Aplastic anemia with toxic etiology is transient, therefore reversible, but it is necessary to promptly suspend contact with the responsible chemical or pharmacological substance.
The primary treatment of aplastic anemia is to heal the disease and involves bone marrow transplantation or the use of immunosuppressants .
Allogeneic bone marrow transplantation (BMT) is considered the best treatment for children and young adults with aplastic anemia. The multipotent stem cells, taken from a compatible donor (eg HLA-identical sibling) and transferred to the patient, are in fact able to reconstitute the medullary proliferative lines. However, bone marrow transplantation is a procedure that presents many risks and side effects. In addition to the possible failure of the transplant, there is the possibility that the newly formed white blood cells can attack the rest of the body (a condition known as "graft versus host disease", that is, transplant disease against the host). For this reason, many doctors prefer to use immunosuppressive therapy as a first-line treatment for people over the age of 30-40 (as they could tolerate the procedure with difficulty). The outcome of bone marrow transplantation varies according to the age of the patient and depends on the availability of a compatible donor.

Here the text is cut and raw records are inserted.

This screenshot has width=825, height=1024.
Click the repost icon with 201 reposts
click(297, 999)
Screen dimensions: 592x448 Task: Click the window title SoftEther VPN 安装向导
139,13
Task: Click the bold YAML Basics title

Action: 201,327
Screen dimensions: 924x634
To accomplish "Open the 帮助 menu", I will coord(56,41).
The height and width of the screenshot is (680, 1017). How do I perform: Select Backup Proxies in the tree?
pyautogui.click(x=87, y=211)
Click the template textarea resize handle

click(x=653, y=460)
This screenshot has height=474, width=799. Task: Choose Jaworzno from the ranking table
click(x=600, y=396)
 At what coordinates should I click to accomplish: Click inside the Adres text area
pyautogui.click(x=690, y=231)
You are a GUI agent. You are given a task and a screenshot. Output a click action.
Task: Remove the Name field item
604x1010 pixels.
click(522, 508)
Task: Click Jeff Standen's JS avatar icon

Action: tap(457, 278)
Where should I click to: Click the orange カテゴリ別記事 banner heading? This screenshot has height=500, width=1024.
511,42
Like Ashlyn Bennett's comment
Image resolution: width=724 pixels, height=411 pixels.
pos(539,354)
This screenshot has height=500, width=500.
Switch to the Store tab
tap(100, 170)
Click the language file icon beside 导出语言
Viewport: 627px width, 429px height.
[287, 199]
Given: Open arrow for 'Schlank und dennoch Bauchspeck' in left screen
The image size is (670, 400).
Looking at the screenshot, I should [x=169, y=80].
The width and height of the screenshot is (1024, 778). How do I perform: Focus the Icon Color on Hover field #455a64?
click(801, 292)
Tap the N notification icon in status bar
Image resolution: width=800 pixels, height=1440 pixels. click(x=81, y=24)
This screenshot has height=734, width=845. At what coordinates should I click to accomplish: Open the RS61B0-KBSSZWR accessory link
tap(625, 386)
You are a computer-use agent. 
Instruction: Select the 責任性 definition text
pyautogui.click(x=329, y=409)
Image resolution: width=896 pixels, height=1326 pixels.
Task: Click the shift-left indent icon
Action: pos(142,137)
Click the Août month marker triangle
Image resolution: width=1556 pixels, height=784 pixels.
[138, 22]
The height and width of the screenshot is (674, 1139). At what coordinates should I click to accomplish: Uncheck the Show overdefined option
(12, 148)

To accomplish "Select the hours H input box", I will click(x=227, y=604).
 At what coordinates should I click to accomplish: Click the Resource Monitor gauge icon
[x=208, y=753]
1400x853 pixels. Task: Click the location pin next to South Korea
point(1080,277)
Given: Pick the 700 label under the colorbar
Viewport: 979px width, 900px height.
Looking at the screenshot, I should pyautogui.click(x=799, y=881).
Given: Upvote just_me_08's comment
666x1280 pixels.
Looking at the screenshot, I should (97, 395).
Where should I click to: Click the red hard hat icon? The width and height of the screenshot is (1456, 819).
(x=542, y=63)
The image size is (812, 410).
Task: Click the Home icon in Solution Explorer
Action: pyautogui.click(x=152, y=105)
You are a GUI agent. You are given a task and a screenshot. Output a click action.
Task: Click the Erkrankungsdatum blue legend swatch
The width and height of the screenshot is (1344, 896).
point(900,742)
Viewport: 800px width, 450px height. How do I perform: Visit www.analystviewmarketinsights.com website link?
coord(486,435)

The pharmacological therapy of aplastic anemia involves the suppression of the immune system and often includes a short cycle of anti-lymphocyte globulins (ALG) or anti-thymocytes (ATG), combined with a treatment of several months with ciclosporin, to modulate the immune system. This therapeutic protocol induces responses in about 75% of cases. Corticosteroids may be needed to control ATG allergic reactions, while some hematopoiesis-stimulating drugs, including G-CSF (granulocyte colony stimulating factor), are often used in combination with immunosuppressive therapy to stimulate hematopoietic recovery.
Prognosis
The course of the disease is difficult to predict. The prognosis in the severe untreated disease is poor in most cases, while discontinuation of the toxic contact may be sufficient to resolve the milder cases. Fortunately, therapy can effectively control anemia, if started promptly, and treatment with immunosuppressive drugs or bone marrow transplantation guarantees an average 5-year survival for about 70% of patients. The survival rate after bone marrow transplantation is more favorable to young subjects under the age of 20 years.
Recurrences are common and the patient must undergo regular medical checks to determine if he is still in a state of remission. Relapse after treatment with ATG / cyclosporin can sometimes be controlled by repeating the therapeutic cycle.
Some patients with aplastic anemia develop paroxysmal nocturnal hemoglobinuria (PNH, chronic hemolytic anemia with thrombocytopenia and / or neutropenia). The onset of PNH could be interpreted as a mechanism to overcome the destruction of the bone marrow micro-environment mediated by the immune system.
Severe aplastic anemia can develop into myelodysplastic syndromes and leukemia.